Opinión

Pueri cantores

Algunos de los momentos más felices de mi adolescencia y juventud se los debo al honor de haber sido miembro de la «Schola Cantorum» de la Universidad de Comillas. Bajo la dirección del insigne compositor jesuita José Ignacio Prieto enriquecíamos las celebraciones litúrgicas con motetes de Tomás Luis de Victoria, Palestrina, Haendel, Otaño y otros muchos. El día de Santa Cecilia ofrecíamos un concierto en el Paraninfo de la Universidad con obras de compositores de la talla de Debussy, Carl Orff, y Falla. En los veranos hacíamos giras por países europeos como Francia, Alemania, Suecia y Reino Unido dando a conocer los tesoros de nuestra música. En los años posconciliares el panorama musical de nuestras iglesias dio un giro radical y se impuso un repertorio en lengua vernácula que, con escasas excepciones, era de una apabullante pobreza musical: cancioncillas y melodías mediocres que aún siguen resonando en nuestros templos.
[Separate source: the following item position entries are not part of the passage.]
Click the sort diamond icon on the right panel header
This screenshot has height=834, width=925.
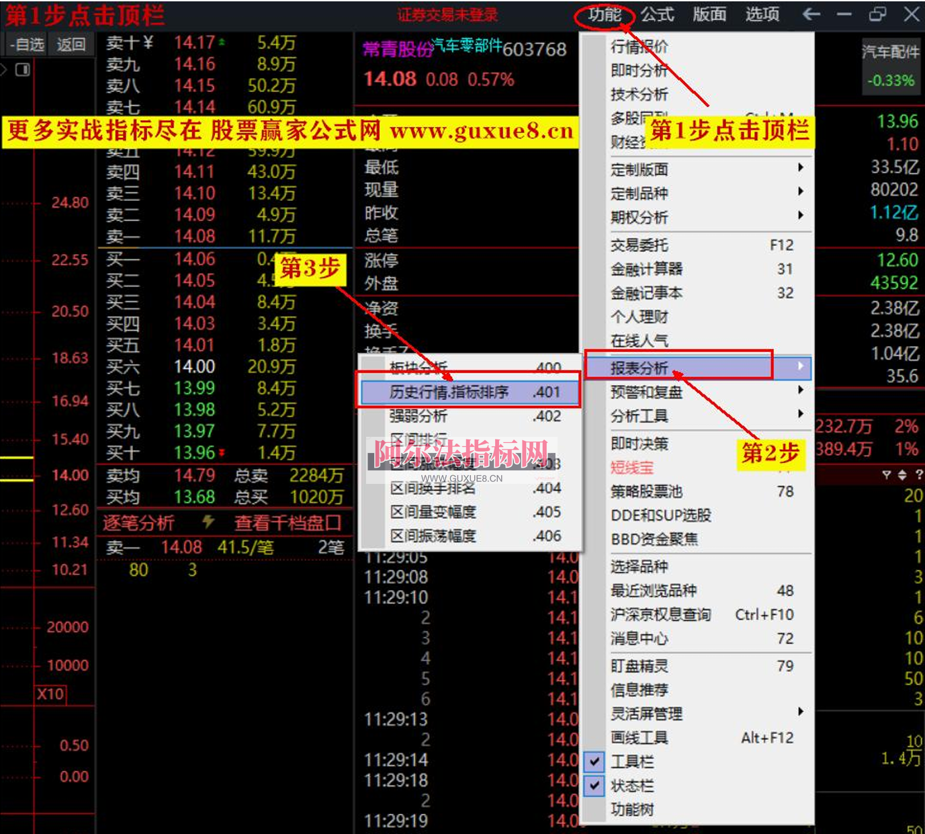[902, 474]
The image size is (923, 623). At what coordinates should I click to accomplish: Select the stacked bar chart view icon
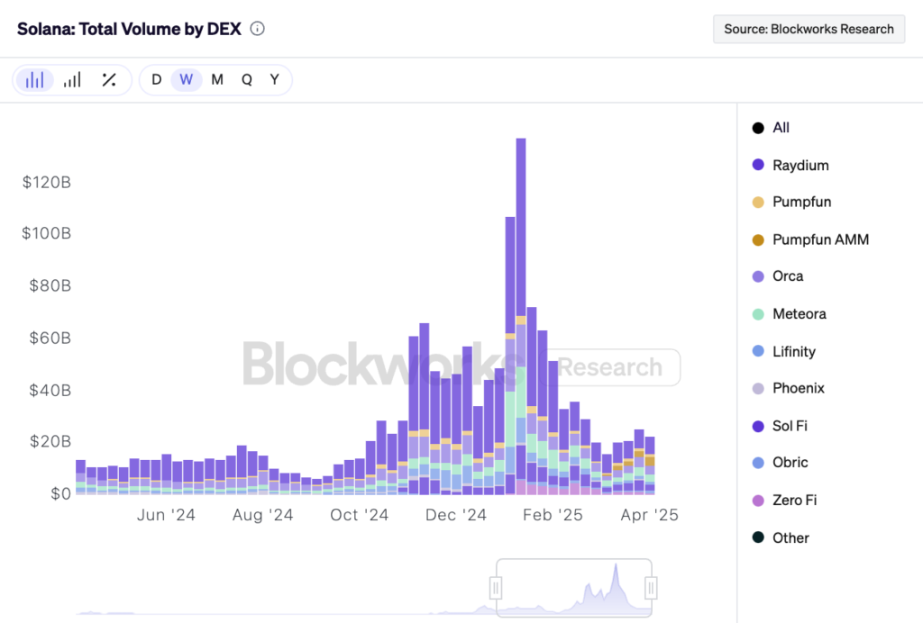coord(35,79)
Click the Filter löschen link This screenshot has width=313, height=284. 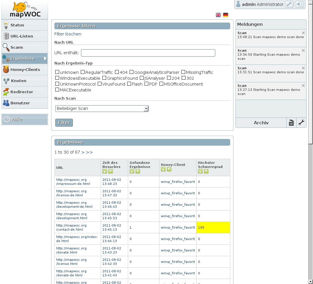(x=68, y=34)
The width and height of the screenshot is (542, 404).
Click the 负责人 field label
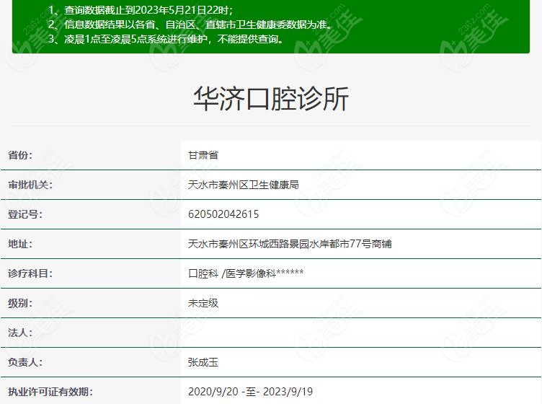click(x=25, y=362)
Fueron tiempos duros para los coros especializados en la música religiosa clásica que en algún momento corrieron el riesgo de desaparecer. Por fortuna hubo muchos que resistieron. Este fin de semana se ha celebrado en Roma el III Encuentro Internacional de Corales religiosas en el que han participado ocho mil coristas de países muy diferentes. Ayer domingo en la Basílica de San Pedro volvieron a escucharse obras maestras del pasado musical de la Iglesia. En un discurso pronunciado por el Papa Francisco advirtió del peligro de que los coros aspiren a ser la «prima donna» de la liturgia. No es ese su papel, desde luego, sino contribuir a que los fieles enriquezcan su sensibilidad religiosa escuchando una música de altura y dignidad artísticas y no ramplonas composiciones que el tiempo –así lo espero y deseo– se encargará de hacer desaparecer para siempre.